Mark Kettenis <[email protected]> wrote:

> > Date: Mon, 19 Oct 2020 16:36:14 +0200
> > From: Christian Weisgerber <[email protected]>
> > 
> > Belatedly, ARM has taken a slice of the reserved opcode space and
> > assigned it as a properly defined illegal instruction, udf #imm16.
> > (Armv8 Architecture Reference Manual, edition F.c, section C6.2.335).
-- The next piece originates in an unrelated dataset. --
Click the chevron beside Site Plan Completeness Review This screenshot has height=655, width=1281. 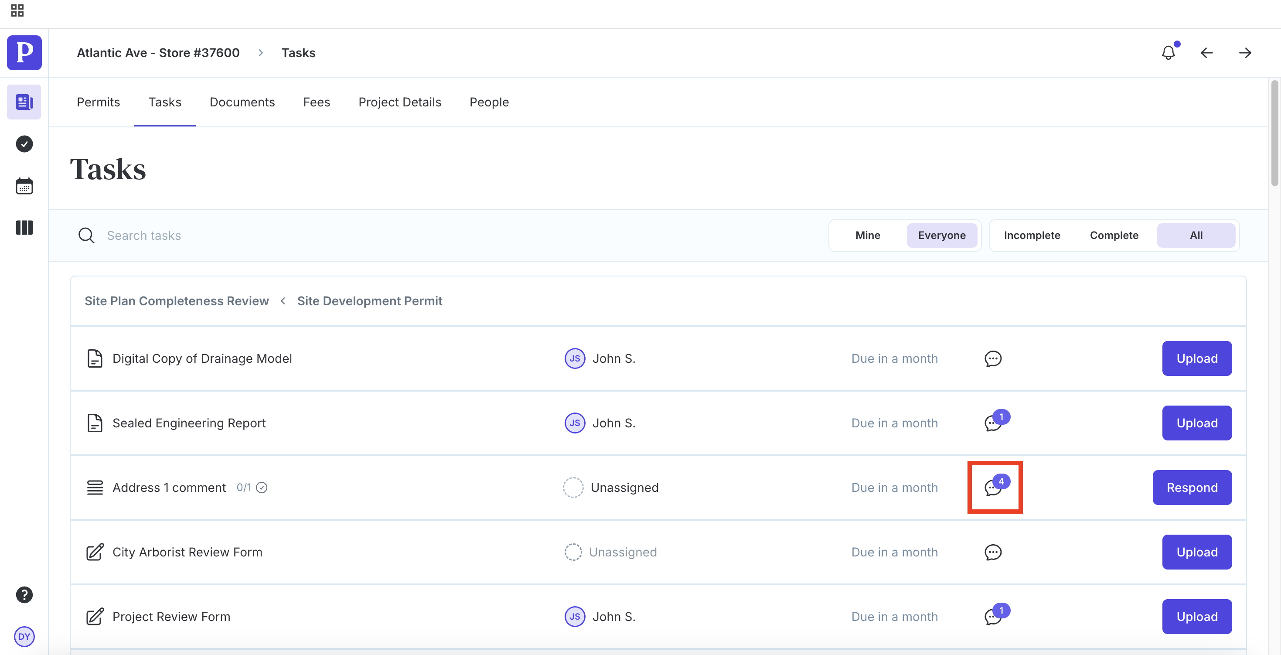coord(283,301)
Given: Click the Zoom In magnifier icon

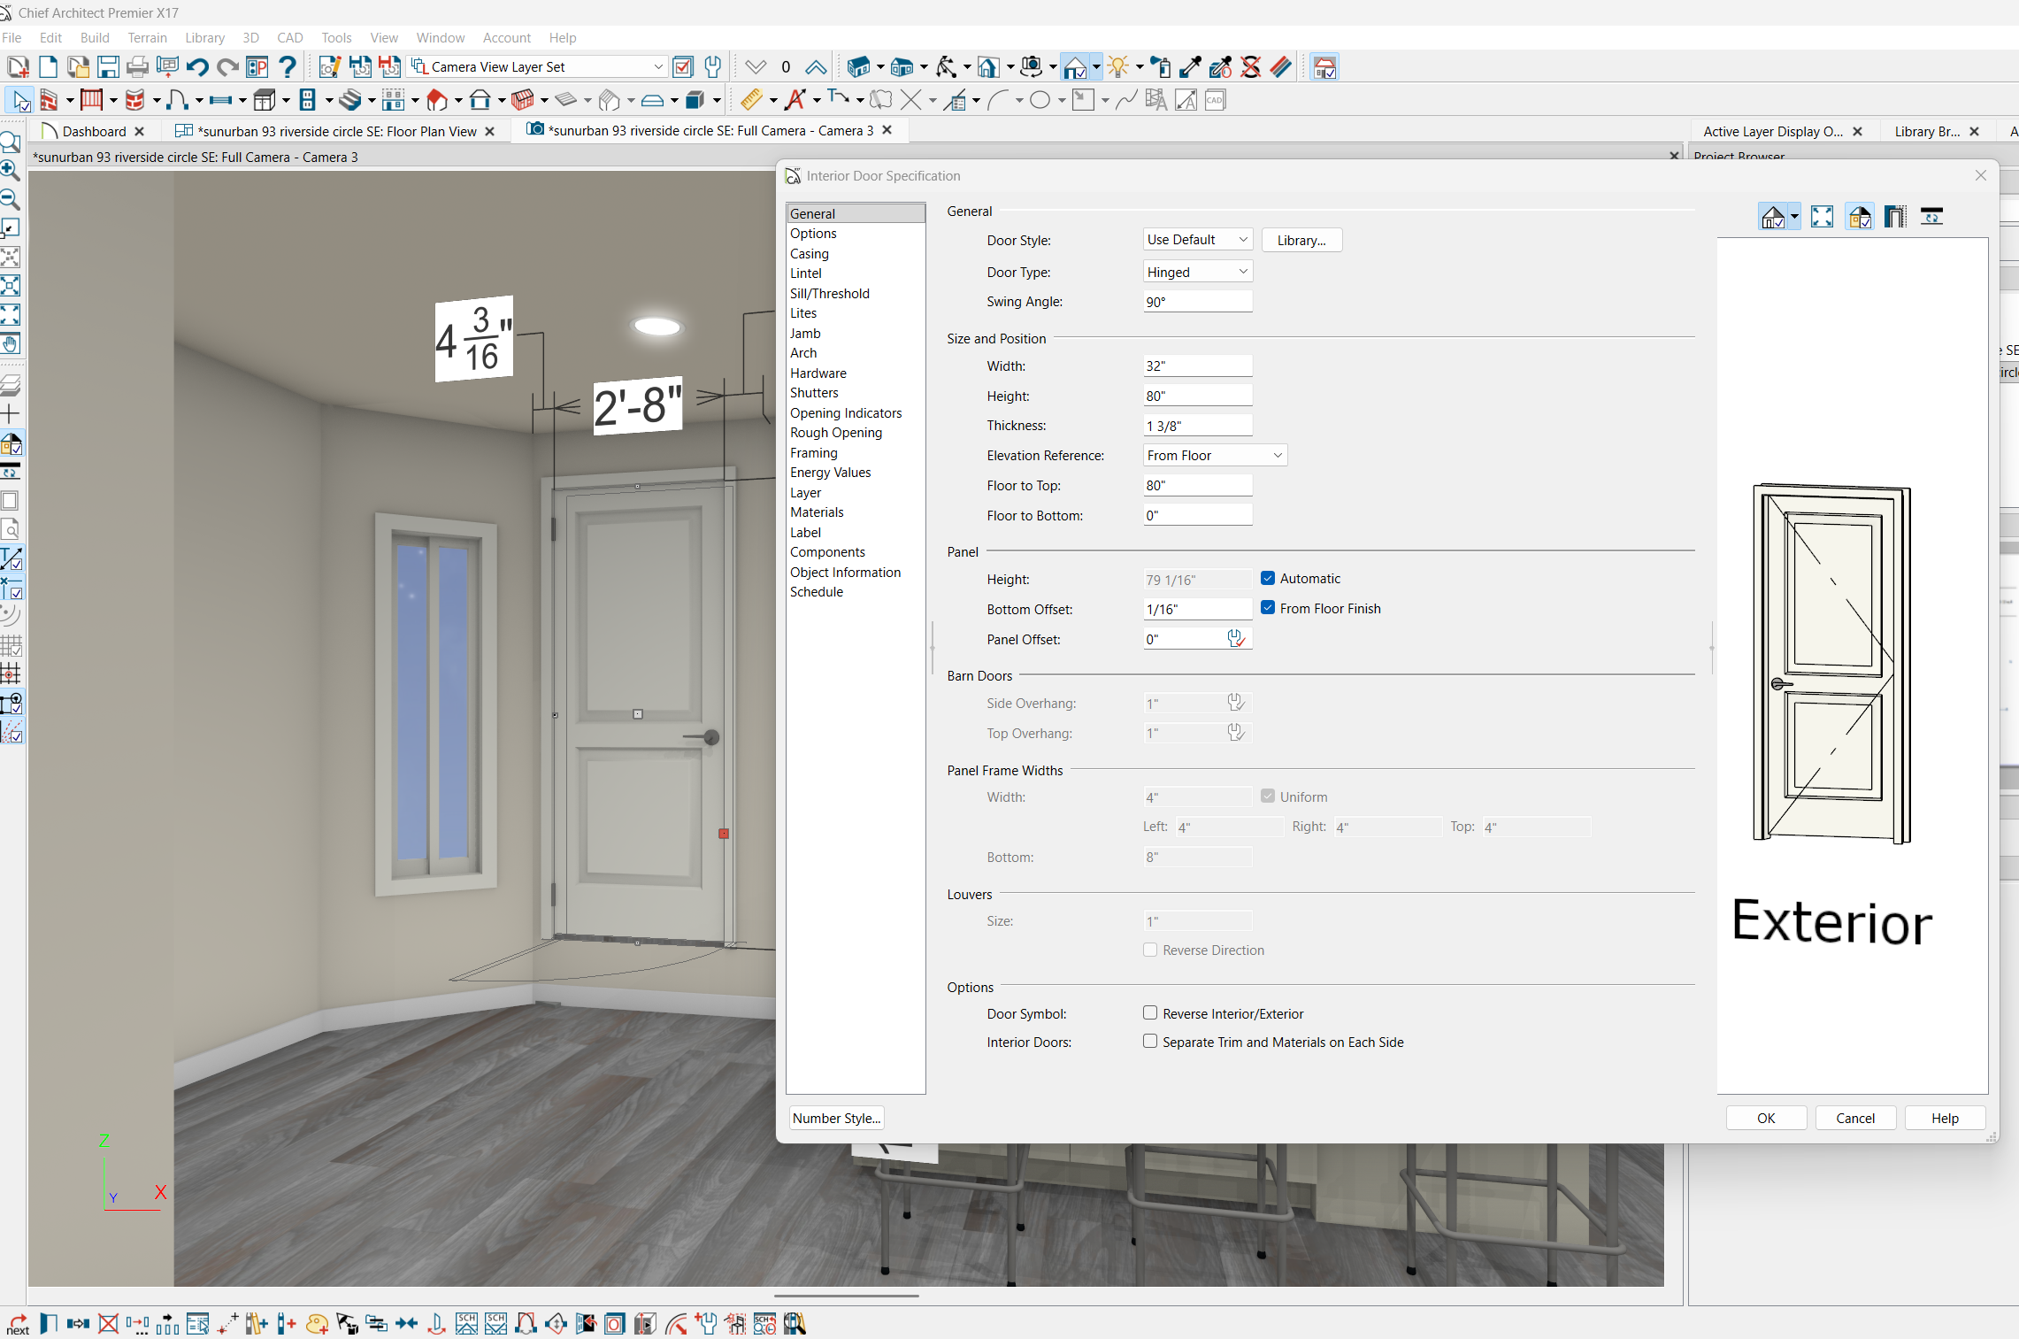Looking at the screenshot, I should (x=11, y=170).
> > Clang already knows about it.
> > 
> > We really should use this instead of picking something ad-hoc out
> > of the opcode space.
> > 
> > I have verified that this builds on arm64, produces a SIGILL in
> > userland, and drops me into ddb in the kernel.
> > 
> > armv7 has an equivalent instruction.  kettenis@ confirms it builds
> > and SIGILLs there.
> > 
> > OK?
> 
> So on armv7 there is an additional consideration.  The architecture
> defines tow instruction sets: A32 and T32 (Thumb).  A32 instructions
> are 32-bit but T32 instructions can be 16-bit.  If an attacker can
> switch the CPU into T32 mode, it will interpret this UDF instruction
> as two different instructions.  We may have to consider how "bad"
> these two instructions are and maybe tune that #imm16 accordingly.

If the attacker has turned on thumb in the kernel I think all causes
are lost ... aren't there thousands of thumb gadgets?